### Exercise
Examine each line in the records below for the word "slider". Report how many lines contain it, and nothing else.

[Saved entries]

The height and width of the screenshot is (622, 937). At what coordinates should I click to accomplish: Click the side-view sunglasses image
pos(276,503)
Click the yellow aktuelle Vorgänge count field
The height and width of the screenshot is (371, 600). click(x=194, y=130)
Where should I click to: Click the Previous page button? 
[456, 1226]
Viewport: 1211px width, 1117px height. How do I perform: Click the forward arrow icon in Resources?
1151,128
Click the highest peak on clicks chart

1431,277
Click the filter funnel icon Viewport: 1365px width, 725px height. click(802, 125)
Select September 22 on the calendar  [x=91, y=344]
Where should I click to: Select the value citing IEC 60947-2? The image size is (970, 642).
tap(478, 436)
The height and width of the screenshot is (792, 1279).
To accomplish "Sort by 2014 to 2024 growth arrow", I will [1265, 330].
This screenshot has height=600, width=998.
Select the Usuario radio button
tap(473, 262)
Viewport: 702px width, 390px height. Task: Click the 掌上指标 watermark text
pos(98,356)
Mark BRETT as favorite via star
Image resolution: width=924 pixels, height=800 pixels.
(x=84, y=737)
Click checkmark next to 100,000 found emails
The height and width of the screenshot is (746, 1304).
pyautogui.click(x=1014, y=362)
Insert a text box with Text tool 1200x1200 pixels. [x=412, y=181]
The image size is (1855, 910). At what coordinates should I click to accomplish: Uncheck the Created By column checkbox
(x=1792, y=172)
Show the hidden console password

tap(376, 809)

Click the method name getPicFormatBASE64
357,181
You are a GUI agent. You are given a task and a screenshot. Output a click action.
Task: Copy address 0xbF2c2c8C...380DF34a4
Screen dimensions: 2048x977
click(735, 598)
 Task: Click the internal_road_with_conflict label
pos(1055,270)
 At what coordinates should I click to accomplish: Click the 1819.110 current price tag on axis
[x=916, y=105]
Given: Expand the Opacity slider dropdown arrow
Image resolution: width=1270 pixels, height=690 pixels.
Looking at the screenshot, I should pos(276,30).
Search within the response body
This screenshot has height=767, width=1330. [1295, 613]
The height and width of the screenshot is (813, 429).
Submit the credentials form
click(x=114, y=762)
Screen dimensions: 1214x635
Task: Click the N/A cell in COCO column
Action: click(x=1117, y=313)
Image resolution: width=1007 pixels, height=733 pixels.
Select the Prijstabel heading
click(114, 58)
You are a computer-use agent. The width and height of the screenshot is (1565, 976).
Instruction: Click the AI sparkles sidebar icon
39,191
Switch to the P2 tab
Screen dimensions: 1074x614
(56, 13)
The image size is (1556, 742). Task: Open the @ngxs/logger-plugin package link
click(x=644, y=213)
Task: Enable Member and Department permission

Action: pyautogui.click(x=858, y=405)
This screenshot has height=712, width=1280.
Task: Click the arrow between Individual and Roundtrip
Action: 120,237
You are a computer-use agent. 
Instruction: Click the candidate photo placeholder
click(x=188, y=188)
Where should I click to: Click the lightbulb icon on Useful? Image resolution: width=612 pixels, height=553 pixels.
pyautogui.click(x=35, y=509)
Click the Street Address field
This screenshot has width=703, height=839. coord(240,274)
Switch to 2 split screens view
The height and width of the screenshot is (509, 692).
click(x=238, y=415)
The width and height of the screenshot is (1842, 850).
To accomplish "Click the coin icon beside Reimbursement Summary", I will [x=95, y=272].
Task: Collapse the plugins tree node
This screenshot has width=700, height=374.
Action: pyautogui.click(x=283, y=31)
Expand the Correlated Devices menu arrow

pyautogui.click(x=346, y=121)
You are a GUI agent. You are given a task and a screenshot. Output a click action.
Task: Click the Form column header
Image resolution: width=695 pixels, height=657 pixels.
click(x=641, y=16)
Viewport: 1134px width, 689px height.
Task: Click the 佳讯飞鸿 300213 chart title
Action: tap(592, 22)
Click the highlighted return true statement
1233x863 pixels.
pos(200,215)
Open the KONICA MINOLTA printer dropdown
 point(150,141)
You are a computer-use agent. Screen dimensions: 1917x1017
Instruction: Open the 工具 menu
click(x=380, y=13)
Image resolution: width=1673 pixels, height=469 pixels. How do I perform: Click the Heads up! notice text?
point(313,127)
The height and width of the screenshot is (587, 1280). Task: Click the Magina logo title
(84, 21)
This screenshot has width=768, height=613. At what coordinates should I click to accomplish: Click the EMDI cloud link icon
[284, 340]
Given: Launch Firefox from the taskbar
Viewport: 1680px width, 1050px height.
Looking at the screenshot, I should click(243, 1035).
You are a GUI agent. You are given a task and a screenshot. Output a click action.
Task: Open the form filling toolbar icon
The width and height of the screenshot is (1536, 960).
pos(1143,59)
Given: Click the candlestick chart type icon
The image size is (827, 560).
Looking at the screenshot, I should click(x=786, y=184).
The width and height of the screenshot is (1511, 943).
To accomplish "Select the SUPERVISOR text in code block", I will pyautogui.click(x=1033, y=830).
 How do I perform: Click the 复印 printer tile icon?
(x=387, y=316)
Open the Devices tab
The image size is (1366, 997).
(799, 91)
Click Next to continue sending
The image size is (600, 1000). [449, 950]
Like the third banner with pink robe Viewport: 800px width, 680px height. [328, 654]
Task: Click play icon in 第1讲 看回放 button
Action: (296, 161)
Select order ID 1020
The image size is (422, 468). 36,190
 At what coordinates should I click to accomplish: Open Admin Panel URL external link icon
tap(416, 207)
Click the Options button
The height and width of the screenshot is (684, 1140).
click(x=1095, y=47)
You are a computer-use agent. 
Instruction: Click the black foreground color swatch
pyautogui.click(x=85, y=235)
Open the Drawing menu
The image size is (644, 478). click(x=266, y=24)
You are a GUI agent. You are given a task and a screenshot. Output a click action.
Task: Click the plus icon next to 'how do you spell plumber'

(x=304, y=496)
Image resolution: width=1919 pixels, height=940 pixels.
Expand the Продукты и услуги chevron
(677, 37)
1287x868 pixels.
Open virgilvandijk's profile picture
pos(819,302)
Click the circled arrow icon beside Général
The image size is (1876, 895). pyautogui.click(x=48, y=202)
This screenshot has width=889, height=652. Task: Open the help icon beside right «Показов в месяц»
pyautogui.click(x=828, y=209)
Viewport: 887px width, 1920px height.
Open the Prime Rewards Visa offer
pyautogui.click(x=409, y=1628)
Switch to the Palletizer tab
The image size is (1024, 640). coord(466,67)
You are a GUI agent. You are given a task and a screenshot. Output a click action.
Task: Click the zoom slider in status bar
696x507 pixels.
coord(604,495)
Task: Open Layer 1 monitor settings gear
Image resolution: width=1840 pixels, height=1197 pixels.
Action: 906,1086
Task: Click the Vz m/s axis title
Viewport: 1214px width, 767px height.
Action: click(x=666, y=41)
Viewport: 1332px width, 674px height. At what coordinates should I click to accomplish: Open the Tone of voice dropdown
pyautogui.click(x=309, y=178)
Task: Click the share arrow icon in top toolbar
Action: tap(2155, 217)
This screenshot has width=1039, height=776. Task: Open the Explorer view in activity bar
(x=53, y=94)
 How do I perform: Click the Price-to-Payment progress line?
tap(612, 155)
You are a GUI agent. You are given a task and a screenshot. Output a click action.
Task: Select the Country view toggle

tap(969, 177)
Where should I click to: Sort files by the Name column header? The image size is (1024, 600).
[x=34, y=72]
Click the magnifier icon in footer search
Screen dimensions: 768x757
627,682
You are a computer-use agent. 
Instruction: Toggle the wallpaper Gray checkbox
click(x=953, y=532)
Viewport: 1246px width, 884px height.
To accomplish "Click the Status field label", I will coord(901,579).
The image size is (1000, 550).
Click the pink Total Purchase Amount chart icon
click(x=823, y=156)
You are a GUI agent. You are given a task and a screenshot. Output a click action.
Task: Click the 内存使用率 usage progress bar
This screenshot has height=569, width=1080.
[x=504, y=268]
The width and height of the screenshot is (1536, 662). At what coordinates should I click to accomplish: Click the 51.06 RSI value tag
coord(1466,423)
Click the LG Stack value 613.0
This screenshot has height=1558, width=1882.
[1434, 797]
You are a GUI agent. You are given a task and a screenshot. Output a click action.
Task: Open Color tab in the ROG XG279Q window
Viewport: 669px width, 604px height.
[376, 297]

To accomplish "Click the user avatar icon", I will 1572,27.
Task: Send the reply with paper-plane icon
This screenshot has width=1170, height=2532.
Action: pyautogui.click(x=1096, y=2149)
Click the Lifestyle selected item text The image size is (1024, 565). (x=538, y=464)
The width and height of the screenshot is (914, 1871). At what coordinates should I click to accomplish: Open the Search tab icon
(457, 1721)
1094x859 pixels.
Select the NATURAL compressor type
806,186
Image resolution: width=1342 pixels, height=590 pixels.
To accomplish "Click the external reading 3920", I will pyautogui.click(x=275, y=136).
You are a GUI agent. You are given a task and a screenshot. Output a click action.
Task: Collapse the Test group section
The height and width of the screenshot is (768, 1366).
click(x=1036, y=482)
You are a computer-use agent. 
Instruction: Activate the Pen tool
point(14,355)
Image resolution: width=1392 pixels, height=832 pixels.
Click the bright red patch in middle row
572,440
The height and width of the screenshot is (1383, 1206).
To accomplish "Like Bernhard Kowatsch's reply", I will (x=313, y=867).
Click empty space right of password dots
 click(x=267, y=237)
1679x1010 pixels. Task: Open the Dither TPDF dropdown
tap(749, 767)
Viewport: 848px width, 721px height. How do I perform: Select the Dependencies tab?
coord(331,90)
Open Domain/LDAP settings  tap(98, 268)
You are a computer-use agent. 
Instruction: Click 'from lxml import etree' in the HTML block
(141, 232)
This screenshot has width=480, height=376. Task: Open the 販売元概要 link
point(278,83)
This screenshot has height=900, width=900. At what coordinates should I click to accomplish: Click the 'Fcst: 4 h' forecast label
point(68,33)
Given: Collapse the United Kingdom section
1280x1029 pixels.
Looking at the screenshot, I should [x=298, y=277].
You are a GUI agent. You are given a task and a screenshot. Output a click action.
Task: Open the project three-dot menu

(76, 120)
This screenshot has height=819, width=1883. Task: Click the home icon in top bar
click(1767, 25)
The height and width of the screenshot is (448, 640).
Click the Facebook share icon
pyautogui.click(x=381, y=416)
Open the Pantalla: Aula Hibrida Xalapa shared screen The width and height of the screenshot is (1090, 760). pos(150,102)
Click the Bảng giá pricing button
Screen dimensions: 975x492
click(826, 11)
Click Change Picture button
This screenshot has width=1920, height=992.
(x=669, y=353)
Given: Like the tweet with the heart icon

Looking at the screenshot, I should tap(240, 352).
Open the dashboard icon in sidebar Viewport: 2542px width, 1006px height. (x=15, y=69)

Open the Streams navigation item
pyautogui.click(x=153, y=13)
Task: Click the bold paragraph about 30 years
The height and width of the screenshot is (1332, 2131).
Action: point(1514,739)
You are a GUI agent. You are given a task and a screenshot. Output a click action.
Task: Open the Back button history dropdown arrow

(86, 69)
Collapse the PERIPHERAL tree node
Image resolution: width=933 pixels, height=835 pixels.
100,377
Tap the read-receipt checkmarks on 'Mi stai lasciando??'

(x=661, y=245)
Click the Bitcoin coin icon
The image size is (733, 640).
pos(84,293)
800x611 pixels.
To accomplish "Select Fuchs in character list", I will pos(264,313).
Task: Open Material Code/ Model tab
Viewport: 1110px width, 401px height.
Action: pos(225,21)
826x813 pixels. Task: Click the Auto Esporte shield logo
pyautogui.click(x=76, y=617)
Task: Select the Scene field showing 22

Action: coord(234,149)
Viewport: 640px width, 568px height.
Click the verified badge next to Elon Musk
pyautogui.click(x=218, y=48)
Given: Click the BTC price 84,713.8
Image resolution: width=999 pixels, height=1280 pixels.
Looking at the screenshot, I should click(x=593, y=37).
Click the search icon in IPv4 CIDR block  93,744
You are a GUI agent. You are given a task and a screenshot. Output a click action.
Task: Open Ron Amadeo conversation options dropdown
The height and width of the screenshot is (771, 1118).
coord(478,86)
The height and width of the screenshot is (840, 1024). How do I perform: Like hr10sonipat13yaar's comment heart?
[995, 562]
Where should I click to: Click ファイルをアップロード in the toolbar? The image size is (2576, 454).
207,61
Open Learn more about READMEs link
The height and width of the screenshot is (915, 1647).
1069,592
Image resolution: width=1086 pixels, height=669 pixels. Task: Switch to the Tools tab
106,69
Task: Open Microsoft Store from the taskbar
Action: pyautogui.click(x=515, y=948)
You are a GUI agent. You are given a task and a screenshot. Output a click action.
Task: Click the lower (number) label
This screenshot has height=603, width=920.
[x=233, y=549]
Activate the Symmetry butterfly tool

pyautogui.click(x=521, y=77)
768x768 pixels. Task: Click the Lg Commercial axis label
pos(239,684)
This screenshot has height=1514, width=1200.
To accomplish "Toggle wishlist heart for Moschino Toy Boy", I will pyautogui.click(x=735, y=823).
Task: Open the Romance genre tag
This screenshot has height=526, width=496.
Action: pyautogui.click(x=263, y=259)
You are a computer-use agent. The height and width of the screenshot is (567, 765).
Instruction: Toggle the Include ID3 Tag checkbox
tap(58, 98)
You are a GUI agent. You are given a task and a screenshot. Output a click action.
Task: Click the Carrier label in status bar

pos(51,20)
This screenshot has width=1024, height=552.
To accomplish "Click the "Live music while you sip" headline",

### Output for this exercise
2